■ Supplied data
►

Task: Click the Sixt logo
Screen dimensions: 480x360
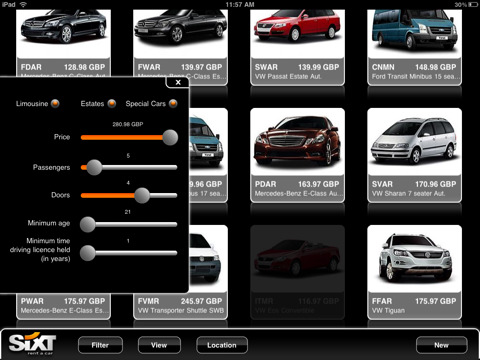Action: pos(32,343)
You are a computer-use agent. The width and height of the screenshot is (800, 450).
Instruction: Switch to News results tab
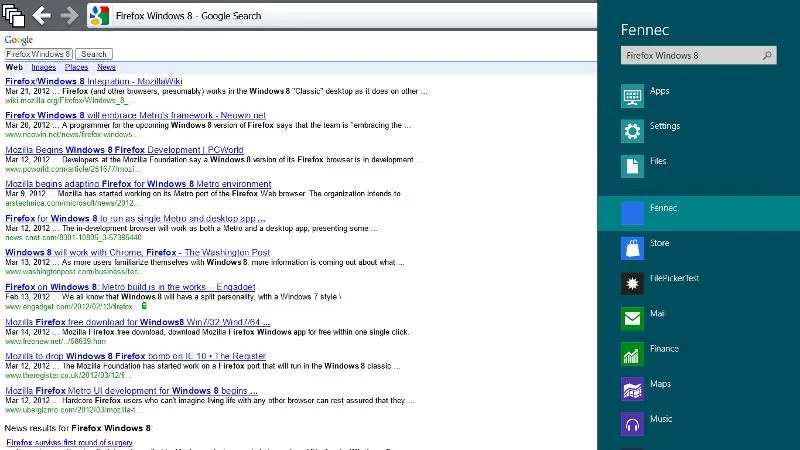click(106, 67)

◄

■ Exercise requirements
Copy all of the entries verbatim, leaving out any pictures they contain.

■ Solution
Task: Click the Sixt logo
Screen dimensions: 480x360
Action: pos(32,343)
You are a computer-use agent. The width and height of the screenshot is (800, 450).
Instruction: Switch to News results tab
click(106, 67)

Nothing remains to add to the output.